Lab 1 Wiki Report - adtmv7/CS5590-490-Python-Deep-Learning GitHub Wiki

Report for Lab Assignment 1

Class ID - 24

I. Introduction

The Module-1 of CS5590 class provides the introduction to core data structures of the Python programming language. Focused was to explore and to use the python built-in data structure such as lists, dictionary, tuples, web scraping, Object Oriented Concepts and Scientific packages in Python. We also learned different Machine Algorithms and techniques such as Linear Regression, Logistic Regression, K-Mean Clustering, NLTK and different Classifications and learn data exploratory techniques. I used the learnt concept from Module-1 and developed the solutions for given problem in Lab-1

II. Objectives

  1. Given a collection of integers that might contain duplicates, nums, return all possible subsets. Do not include null subset.

  2. Concatenate two dictionaries and sort the concatenated dictionary by value.

  3. Create a python program for Airline Booking Reservation System.

  4. Go to https://catalog.umkc.edu/course-offerings/graduate/comp-sci/ and fetch the course name and overview of course using BeautifulSoup package.
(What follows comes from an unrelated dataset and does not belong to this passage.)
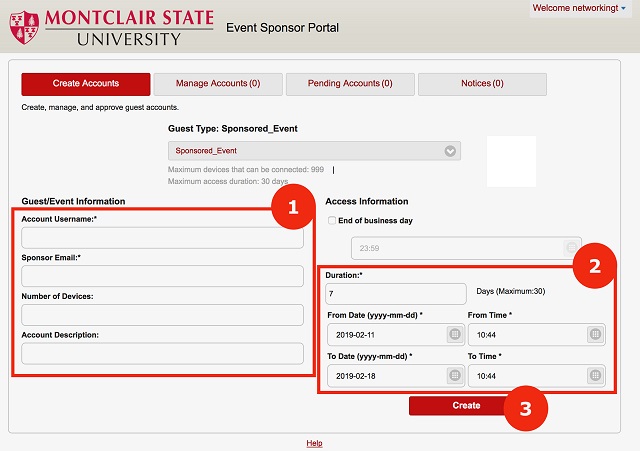Screen dimensions: 640x451
Task: Focus the Account Username field
Action: 162,238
  5. Perform exploratory data analysis on the data set and plot different patterns(like Handling null values, removing the features not correlated to the target class, encoding the categorical features, ...) and apply the three classification algorithms Naïve Bayes, SVM and KNN on the chosen data set and report which classifier gives better result.

  6. Apply K-means on the dataset and visualize the clusters using matplotlib or seaborn. Report which K is the best using the elbow method and Evaluate with silhouette score or other scores relevant for unsupervised approaches (before applying clustering clean the data set with the EDA learned in the class).

  7. Write a program in which take an Input file, use the simple approach below to summarize a text file, read the data from a file, tokenize the text into words and apply lemmatization technique on each word, find all the trigrams for the words, extract the top 10 of the most repeated trigrams based on their count, find all the sentences with the most repeated trigrams, extract those sentences and concatenate and print the concatenated result.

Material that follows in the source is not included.